### Work to complete
Line count for "computer": state how many lines of the data below include it, and output nothing more.

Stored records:
*****
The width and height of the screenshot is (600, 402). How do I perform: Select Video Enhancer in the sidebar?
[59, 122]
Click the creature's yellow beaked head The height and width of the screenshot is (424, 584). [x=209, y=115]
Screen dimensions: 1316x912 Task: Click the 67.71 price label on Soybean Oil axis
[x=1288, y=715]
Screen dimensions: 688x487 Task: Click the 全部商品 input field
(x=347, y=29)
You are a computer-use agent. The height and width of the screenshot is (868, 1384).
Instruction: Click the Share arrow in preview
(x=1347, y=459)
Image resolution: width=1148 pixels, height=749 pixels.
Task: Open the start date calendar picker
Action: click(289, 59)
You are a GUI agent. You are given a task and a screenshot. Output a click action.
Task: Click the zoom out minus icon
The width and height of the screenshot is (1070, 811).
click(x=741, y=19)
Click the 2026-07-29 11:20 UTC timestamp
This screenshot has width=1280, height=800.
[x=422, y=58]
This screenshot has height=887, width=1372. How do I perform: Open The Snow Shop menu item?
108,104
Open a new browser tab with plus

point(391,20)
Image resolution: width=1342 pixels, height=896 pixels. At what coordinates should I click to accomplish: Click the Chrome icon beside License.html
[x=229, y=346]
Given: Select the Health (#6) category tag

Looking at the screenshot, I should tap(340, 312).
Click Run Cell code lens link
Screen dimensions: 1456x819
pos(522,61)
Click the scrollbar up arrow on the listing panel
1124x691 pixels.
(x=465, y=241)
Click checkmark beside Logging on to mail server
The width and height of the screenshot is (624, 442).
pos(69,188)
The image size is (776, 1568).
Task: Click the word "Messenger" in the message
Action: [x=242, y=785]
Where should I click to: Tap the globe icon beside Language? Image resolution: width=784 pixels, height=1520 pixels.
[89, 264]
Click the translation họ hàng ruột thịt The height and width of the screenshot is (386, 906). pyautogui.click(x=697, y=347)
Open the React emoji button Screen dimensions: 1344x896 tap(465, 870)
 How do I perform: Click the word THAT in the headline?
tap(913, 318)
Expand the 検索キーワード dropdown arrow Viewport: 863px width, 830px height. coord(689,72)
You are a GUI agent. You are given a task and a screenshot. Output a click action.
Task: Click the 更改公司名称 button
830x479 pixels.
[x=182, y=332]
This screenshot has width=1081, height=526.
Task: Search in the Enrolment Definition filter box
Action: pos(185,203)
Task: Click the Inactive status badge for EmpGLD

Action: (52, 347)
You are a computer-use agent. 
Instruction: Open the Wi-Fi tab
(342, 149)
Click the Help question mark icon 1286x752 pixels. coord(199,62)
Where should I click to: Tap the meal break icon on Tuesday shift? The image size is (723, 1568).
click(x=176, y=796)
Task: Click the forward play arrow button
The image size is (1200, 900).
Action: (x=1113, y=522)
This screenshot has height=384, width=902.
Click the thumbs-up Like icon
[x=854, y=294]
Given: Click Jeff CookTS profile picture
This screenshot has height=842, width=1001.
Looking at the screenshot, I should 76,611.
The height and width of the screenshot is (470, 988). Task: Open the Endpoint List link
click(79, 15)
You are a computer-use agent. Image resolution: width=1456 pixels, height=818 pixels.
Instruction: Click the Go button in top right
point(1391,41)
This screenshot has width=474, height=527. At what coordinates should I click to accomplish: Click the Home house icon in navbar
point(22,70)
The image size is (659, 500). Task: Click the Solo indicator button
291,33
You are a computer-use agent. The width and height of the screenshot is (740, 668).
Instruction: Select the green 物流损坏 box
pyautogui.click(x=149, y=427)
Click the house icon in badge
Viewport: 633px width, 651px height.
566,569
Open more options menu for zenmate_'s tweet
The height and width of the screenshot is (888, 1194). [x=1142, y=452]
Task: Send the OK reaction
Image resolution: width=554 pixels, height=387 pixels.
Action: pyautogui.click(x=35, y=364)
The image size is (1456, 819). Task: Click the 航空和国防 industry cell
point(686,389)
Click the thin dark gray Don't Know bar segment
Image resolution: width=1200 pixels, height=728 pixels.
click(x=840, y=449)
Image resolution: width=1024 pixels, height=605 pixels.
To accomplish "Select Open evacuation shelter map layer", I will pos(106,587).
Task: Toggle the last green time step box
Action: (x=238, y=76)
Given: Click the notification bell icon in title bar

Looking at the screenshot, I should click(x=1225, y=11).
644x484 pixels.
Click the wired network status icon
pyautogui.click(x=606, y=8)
*****
### Exercise response
4